Estranhos que, após a leitura, se tornam meus velhos amigos, contam-me seus dramas, seus desamores, suas lutas, se aproximam sem medo, sabem que sou feita eles, igualzinha. Não precisam ter medo. Estamos, finalmente, sem máscaras.
Dentre as razões para publicá-las neste blog é que a minha escrita tem características próximas às da oralidade e isso tem aproximado leitores ariscos. Vários deles me contaram que a primeira vez em que leram um livro inteiro foi quando leram o Parceiros de Jornada; sendo assim, se meus escritos aproximam as pessoas da leitura, esta função já justifica todo o resto. 
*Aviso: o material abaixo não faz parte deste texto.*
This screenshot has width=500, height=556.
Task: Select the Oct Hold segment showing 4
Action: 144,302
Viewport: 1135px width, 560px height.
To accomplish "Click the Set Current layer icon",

Continuo, portanto - com alguns intervalos causados pela necessidade do silêncio ou pelos desarranjos que a vida nos impõe, de vez em sempre - apresentando novas velhas histórias – aquelas coisas que quase nunca são contadas – de mulheres e de homens comuns que encontrei e que tenho encontrado ao longo da minha jornada.
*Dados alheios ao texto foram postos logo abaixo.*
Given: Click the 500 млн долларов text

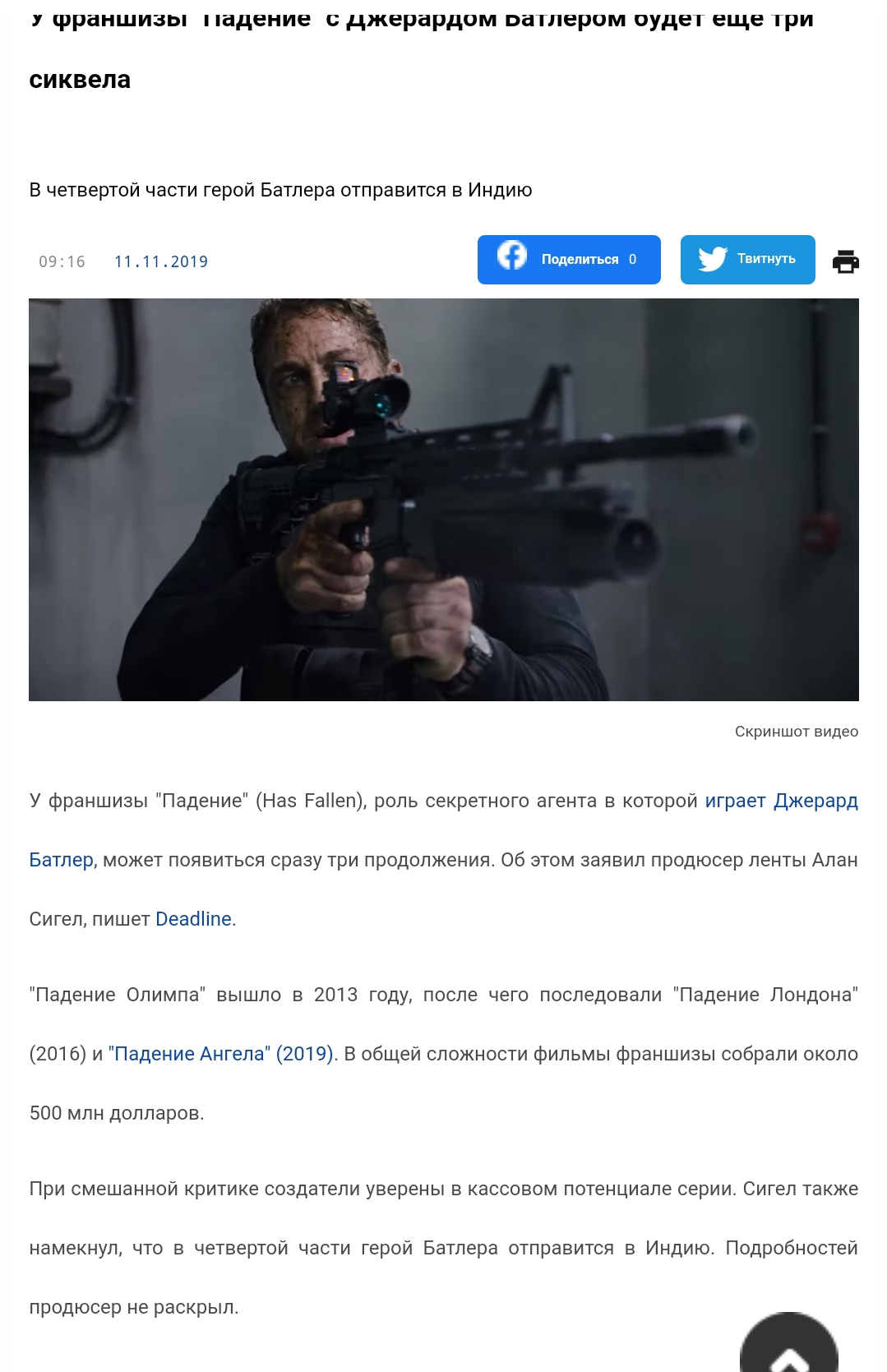Looking at the screenshot, I should (x=117, y=1113).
São histórias de vida, com acontecimentos que, se não forem postos sob holofotes, correm o risco de se perder, o que é sempre lamentável, já que são os acontecimentos corriqueiros que, de fato, compõem as tramas do nosso cotidiano.
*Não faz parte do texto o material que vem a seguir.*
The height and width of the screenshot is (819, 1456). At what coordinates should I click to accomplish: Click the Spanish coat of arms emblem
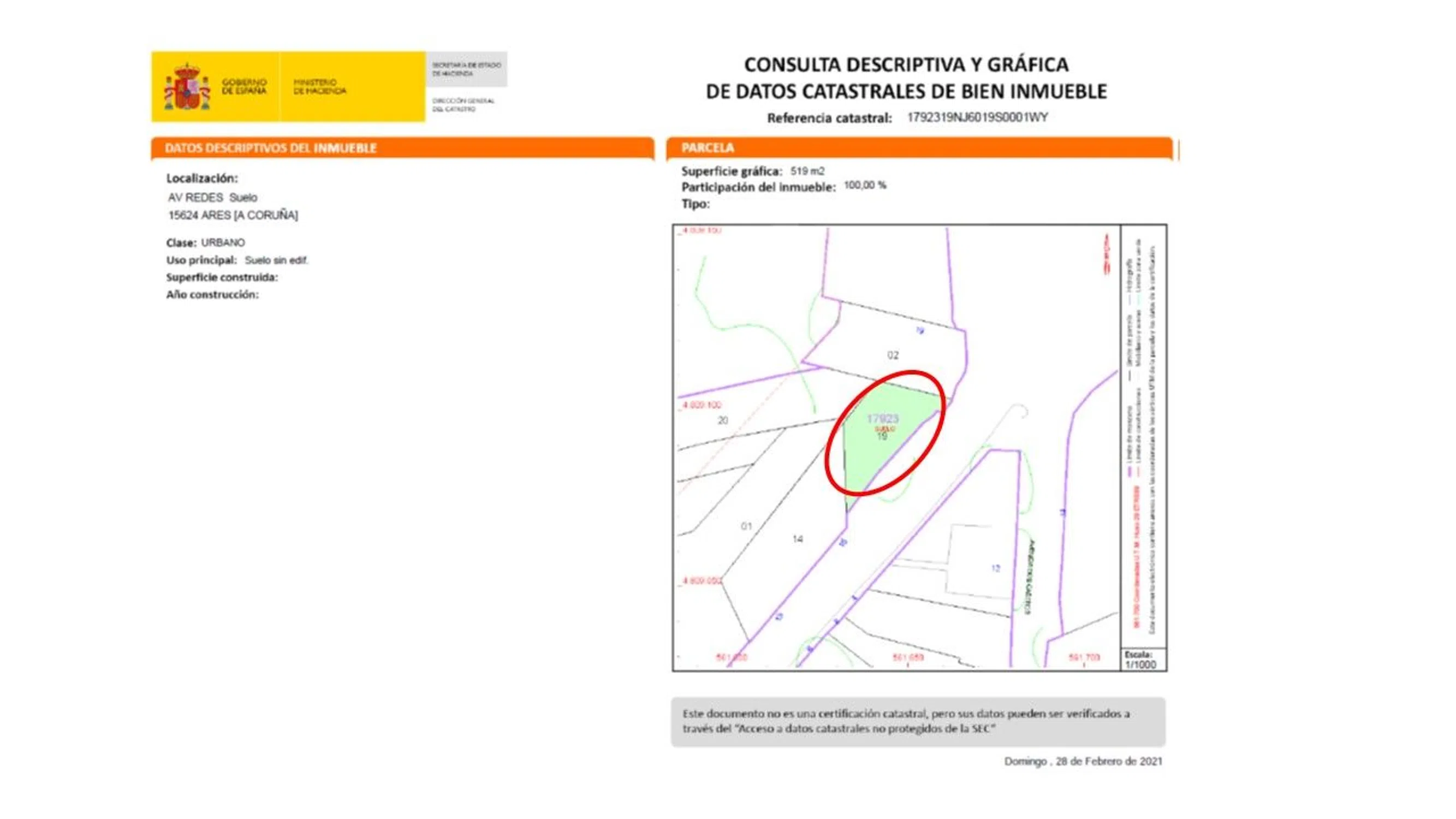[x=187, y=87]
Nestes textos, há fragmentos de vidas, situações vivenciadas em diversas circunstâncias, dentre as quais umas muito felizes, outras mais alegres e divertidas e algumas que representam eventos memoráveis, como nos ensinou Castañeda, no seu livro O lado ativo do infinito, porque são experiências cujo significado transcende o aqui e o agora.
A médica Rachel Naomi Remen, no seu belo livro “Histórias que curam”, diz que
As histórias não são reproduzíveis porque nossas vidas são únicas. É nossa singularidade que nos dá valor e significado. No entanto, contando histórias também aprendemos o que nos faz semelhantes, o que nos liga uns aos outros, o que nos ajuda a transcender o isolamento que nos separa uns dos outros e de nós mesmos. (p.14)
Para a autora,
Todas as histórias são repletas de viezes e singularidades; misturam fatos e significados. Essa é a raiz de seu poder. As histórias nos permitem enxergar algo familiar com novos olhos. Naquele momento nós nos tornamos um convidado na vida de outra pessoa (...). (p.22)
Espero que estas histórias registradas aqui possibilitem essa familiaridade de que nos fala a autora citada, que possibilitem aos leitores rirem, chorarem, refletirem ou lhes traga “uma paz monstra”, como escreveu um leitor.